§ **PASSAGE FOR REVIEW**:
Sports Illustrated opined that the rule was not sufficient cover to protect the NWSL from potential player departures, with the attraction of high-profile European football and international salaries that the NWSL salary cap is not prepared to match. CBS Sports felt that, though the first four criteria were relatively arbitrary, they "may have actually saved the NWSL's skin" as they are the only path to inclusion for some well-established international stars. Nevertheless, it thought that the lack of a criterion that could account for injury – the reason for players like Sam Kerr and Catarina Macario not being eligible – was an oversight. It also found it surprising that Lizbeth Ovalle, the most expensive women's transfer, did not meet any criteria. Macario was ultimately brought into the NWSL with a salary to be financed by the HIP allowance, due to an interpretation of criteria #5 that would include her as having played among the top 11 most minutes for the USWNT in 2025 only. (Note: In sources which published the criteria and lists of players based on the criteria, #5 (like #6) was interpreted as the most minutes across the two years prior combined. The list on this article follows this interpretation.)

§ **DATASET EXCERPTS**:

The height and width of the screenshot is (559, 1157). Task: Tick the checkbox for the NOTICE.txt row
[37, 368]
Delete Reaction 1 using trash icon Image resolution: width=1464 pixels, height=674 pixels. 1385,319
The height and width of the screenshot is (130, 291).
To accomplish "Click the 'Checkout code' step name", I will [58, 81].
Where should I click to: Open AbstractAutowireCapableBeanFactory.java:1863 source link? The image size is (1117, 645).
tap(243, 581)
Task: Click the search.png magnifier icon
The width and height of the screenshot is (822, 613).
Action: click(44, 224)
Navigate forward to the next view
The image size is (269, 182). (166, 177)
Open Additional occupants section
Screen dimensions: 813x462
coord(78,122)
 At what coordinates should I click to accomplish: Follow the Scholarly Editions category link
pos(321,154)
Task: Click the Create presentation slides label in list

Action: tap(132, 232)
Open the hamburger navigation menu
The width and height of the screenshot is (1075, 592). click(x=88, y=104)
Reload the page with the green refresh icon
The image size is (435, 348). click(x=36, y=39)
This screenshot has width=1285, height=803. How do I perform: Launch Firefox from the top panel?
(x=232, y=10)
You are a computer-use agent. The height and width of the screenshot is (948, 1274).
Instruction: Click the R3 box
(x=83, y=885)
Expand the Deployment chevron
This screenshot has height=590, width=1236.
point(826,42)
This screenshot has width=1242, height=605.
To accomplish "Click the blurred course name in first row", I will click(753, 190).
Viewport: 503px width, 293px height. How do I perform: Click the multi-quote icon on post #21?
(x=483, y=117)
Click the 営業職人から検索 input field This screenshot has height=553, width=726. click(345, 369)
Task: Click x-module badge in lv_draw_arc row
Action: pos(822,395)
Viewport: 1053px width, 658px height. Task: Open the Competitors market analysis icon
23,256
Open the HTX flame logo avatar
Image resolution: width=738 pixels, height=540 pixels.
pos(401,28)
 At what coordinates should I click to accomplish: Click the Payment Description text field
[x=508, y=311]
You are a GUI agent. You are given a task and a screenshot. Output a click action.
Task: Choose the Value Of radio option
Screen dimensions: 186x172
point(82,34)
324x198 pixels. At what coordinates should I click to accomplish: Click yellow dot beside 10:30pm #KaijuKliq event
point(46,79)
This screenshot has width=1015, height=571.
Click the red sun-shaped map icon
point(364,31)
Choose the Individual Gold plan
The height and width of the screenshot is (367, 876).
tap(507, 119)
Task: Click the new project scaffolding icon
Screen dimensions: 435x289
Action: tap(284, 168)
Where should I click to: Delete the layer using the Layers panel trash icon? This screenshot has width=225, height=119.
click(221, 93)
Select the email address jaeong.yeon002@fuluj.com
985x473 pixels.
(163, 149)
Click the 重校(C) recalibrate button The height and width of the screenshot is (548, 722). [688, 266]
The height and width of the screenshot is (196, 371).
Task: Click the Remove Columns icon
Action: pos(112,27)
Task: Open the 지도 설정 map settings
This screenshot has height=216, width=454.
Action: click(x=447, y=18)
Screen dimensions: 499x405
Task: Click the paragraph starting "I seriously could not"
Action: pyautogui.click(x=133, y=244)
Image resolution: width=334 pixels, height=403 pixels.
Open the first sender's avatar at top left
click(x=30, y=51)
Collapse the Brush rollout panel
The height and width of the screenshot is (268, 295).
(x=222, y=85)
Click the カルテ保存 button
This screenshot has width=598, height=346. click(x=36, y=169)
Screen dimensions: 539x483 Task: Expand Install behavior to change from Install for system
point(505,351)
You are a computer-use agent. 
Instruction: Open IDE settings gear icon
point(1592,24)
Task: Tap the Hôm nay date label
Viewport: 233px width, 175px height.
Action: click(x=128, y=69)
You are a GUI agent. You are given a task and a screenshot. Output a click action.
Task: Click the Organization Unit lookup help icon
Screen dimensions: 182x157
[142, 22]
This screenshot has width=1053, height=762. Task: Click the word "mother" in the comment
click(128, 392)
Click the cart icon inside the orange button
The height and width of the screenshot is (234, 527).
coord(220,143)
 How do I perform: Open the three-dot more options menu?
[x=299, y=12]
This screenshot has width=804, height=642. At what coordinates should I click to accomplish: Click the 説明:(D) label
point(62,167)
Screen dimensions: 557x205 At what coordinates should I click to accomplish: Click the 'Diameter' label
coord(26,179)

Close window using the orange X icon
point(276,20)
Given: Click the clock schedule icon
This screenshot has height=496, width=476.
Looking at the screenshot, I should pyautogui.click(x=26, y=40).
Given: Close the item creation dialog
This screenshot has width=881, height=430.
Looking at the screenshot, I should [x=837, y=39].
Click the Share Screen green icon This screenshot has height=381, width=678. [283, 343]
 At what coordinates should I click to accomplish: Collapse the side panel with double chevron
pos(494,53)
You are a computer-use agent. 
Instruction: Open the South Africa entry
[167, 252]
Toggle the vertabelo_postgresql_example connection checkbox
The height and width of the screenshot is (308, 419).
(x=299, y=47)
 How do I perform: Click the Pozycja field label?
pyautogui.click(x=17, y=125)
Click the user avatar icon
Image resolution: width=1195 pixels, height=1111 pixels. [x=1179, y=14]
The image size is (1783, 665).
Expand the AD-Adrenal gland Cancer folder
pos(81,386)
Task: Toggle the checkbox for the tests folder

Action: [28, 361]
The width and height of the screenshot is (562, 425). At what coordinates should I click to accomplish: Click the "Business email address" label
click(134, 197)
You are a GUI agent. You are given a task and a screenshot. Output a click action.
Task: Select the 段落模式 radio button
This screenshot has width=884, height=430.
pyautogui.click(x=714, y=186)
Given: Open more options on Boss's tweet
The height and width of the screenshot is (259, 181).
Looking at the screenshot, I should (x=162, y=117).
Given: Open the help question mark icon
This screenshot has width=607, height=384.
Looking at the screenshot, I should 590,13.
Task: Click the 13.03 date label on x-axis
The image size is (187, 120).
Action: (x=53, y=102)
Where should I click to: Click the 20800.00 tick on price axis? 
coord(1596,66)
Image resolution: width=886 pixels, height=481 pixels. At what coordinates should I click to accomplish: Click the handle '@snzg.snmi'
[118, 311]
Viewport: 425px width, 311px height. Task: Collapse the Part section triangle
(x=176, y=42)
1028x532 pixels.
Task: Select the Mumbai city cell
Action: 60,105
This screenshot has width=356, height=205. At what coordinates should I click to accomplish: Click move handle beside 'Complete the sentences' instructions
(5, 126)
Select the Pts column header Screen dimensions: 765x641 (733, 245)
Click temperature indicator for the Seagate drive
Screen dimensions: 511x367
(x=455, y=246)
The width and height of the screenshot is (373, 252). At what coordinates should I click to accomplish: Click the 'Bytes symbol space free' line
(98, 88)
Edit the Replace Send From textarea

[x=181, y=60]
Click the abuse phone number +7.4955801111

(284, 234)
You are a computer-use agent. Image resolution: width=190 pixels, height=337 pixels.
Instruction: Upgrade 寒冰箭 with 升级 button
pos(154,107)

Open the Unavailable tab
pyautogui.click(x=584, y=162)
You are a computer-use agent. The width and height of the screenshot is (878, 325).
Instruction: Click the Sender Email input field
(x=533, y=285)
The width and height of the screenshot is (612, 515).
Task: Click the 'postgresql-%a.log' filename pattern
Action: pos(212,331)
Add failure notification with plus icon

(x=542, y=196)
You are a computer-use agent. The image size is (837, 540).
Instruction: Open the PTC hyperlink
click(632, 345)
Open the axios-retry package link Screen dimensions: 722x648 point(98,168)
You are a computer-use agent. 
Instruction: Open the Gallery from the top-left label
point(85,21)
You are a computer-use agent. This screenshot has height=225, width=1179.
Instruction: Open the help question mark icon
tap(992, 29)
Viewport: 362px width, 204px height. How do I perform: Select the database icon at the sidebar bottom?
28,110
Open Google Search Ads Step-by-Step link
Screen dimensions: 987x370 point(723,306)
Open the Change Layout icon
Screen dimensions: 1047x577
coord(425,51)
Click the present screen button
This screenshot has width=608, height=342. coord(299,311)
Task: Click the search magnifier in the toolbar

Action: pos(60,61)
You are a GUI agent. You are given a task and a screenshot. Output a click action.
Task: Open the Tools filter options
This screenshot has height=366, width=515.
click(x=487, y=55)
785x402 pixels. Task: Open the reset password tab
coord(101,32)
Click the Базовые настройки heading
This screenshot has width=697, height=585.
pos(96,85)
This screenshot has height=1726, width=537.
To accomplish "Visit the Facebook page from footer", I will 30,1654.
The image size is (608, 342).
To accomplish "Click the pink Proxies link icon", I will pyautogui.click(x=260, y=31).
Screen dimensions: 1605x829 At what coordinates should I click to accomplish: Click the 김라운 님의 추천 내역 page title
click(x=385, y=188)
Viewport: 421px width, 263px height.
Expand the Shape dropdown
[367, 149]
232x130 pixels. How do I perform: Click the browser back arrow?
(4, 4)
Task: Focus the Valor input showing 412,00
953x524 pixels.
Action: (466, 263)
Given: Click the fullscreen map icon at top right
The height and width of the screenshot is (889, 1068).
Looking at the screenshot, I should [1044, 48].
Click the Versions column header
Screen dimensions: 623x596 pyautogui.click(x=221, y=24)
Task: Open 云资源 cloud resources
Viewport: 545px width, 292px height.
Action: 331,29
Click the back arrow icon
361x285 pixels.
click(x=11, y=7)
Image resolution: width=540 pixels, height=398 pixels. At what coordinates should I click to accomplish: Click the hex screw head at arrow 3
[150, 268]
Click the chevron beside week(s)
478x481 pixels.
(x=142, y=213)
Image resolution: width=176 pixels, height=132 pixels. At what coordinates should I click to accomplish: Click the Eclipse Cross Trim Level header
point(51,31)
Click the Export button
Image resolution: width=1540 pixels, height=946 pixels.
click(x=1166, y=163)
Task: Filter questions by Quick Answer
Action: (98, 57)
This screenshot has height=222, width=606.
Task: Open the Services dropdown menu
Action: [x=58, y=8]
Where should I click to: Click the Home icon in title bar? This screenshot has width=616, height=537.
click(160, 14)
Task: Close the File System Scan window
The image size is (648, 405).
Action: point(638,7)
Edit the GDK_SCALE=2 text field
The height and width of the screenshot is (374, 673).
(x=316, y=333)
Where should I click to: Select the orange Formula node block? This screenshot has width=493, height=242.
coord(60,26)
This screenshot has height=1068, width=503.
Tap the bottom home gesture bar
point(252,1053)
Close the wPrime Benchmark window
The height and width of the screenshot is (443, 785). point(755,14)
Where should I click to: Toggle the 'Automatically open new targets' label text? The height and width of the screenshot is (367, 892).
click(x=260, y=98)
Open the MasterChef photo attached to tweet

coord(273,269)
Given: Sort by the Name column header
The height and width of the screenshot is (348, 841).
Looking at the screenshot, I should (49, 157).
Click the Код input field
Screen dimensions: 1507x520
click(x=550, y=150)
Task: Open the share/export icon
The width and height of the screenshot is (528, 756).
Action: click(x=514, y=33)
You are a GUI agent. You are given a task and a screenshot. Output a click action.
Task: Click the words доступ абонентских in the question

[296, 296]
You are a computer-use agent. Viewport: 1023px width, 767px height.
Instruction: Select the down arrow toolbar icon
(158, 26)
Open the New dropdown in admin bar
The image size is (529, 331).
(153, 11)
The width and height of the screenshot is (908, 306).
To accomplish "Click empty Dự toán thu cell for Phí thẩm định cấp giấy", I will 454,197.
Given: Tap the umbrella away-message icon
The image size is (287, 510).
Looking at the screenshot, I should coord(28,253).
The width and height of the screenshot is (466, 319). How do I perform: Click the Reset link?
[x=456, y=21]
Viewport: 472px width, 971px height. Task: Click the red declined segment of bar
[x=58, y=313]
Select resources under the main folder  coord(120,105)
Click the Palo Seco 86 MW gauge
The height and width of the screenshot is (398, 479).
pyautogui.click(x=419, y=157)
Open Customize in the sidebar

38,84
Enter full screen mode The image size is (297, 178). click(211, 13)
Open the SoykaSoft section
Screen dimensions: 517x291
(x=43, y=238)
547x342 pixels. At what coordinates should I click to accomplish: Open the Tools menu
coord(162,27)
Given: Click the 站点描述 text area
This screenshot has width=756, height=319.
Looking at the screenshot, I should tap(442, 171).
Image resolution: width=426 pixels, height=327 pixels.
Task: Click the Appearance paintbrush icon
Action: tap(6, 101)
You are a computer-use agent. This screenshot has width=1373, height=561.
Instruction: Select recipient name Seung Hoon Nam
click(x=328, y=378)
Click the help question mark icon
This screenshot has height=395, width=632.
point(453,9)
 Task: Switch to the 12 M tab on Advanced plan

§ **ACTIVITY A**: In the NWSL passage, why did CBS Sports think the first four criteria "may have actually saved the NWSL's skin"? Answer in one to three sentences.
§ **ACTIVITY B**:
Using the NWSL passage, mark each statement yes or no, and back each one with the deciding words quoted from the passage.
(i) Sports Illustrated believed the rule was enough to keep players from leaving the NWSL.
(ii) CBS Sports called the missing criterion for injury an oversight.
(iii) Lizbeth Ovalle met at least one of the criteria.

§ **EXERCISE RESPONSE A**: CBS Sports thought this because those criteria are the only path to inclusion for some well-established international stars. It said so even though it considered the criteria relatively arbitrary.

§ **EXERCISE RESPONSE B**:
(i) No: "the rule was not sufficient cover to protect the NWSL from potential player departures"
(ii) Yes: "the lack of a criterion that could account for injury" … "was an oversight"
(iii) No: "Lizbeth Ovalle, the most expensive women's transfer, did not meet any criteria"